3 Reasons I Moved from google to DuckDuckGo

It has been over two years since I migrated all of my browsers on all my personal and work laptops, as well as my iPad and iPhone to use DuckDuckGo as my default search engine. When I initially made that decision, I feared that the inherit trust and familiarity of Google would make it a difficult pill for me to swallow, that I won’t achieve search parity with the larger monolithic Google search engine. But that fear certainly proved to be unfounded. But what were the triggers that got me to make that jump from google to DuckDuckGo as my primary search engine? Well I’ll give you three…

1. Privacy

Privacy has played a key part of my day-to-day residence on the internet, and being an Apple user, I have certainly come to enjoy the privacy-centric ecosystem Apple provide. Two vulnerable services aside from social media, that I come to rely on that have historically been a data-mining trove is my search engine and email. I made the jump from gMail to [Fastmail](https://doronkatz.com/2020/02/02/moving-to-fastmail-from-gmail-and-office-365-two-years-on/) a while back, and have written extensively about it, which left my searching.

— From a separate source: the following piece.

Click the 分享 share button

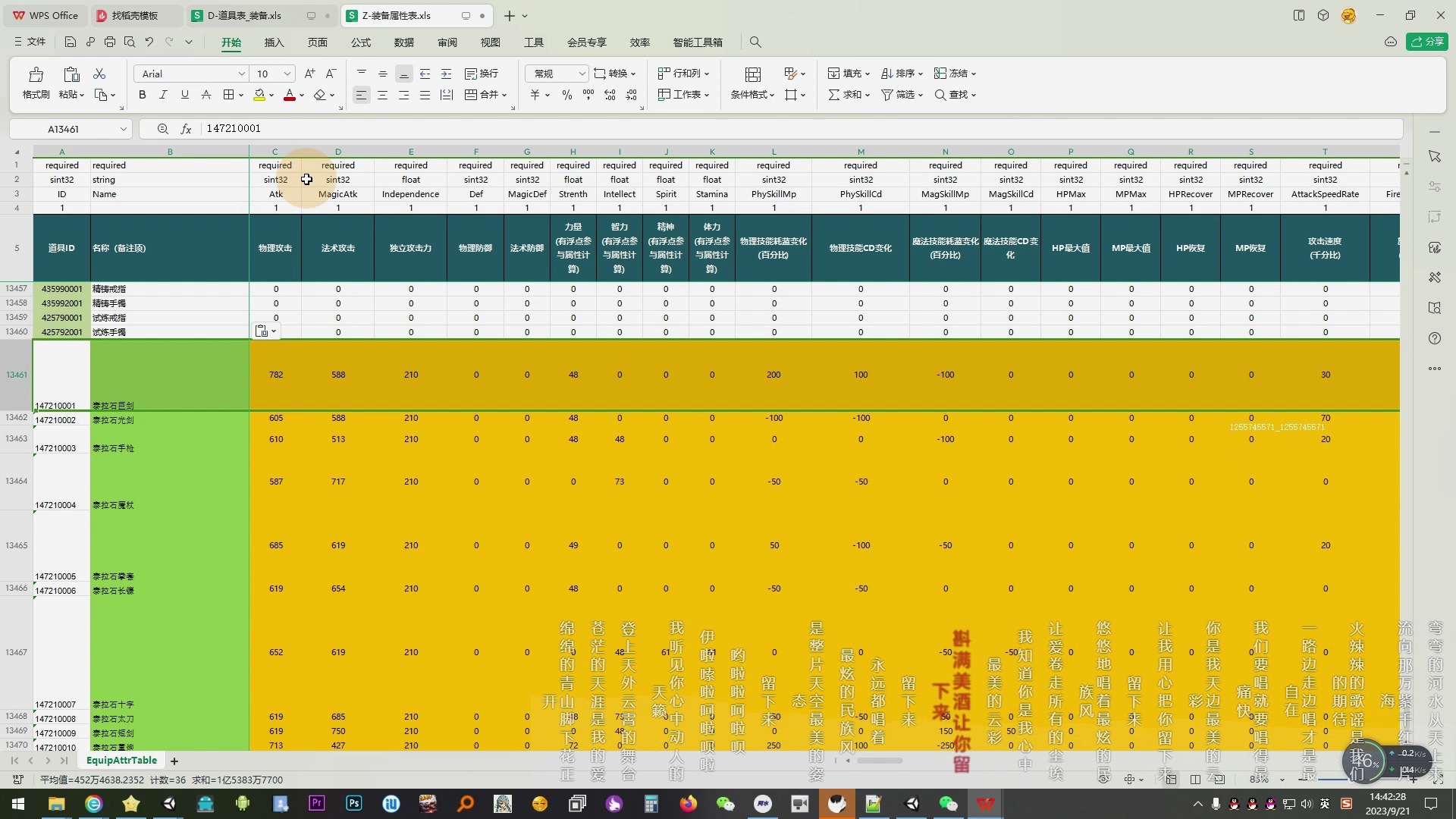tap(1426, 42)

Unlike the other search engines available out there, this small search engine firm seamlessly lets me reclaim my privacy, and don’t mine, store, or sell your private information. It doesn’t collect data from me, my IP address, or use cookies to follow me across my internet escapades. While privacy hadn’t been at the forefront of my mind always, I felt giving access to my personal activities is a line I should take more seriously, and I have.

2. Functionality

I quite enjoy DuckDuckGo’s functionality, it’s searching syntax, and the `!bang` command is a feature that lets me search another site directly. For instance, I could search `!youtube the wiggles` and it will give me results directly via YouTube. There are dozens of these syntaxes for different sites, and even for coders out there, `!python` to search the Python documentation.

3. Simplicity

Finally, the absence of ads (for now) means I get an aesthetically clean and de-cluttered search experience. From years of using Google, this is truly a cleansing experience, and being a minimalist myself, can appreciate

The biggest question however is, despite those three reasons that has navigated me towards DDG, how powerful is their search capabilities? Google probably wins the crown for being more extensive, but to be honest, but you don’t practically loose out on anything. You will get results when you need it, and not feel like you are missing out. I would invite you to take four weeks, a month to exclusively use DuckDuckGo on your browser, mobile and tablet devices by default, and see for yourself.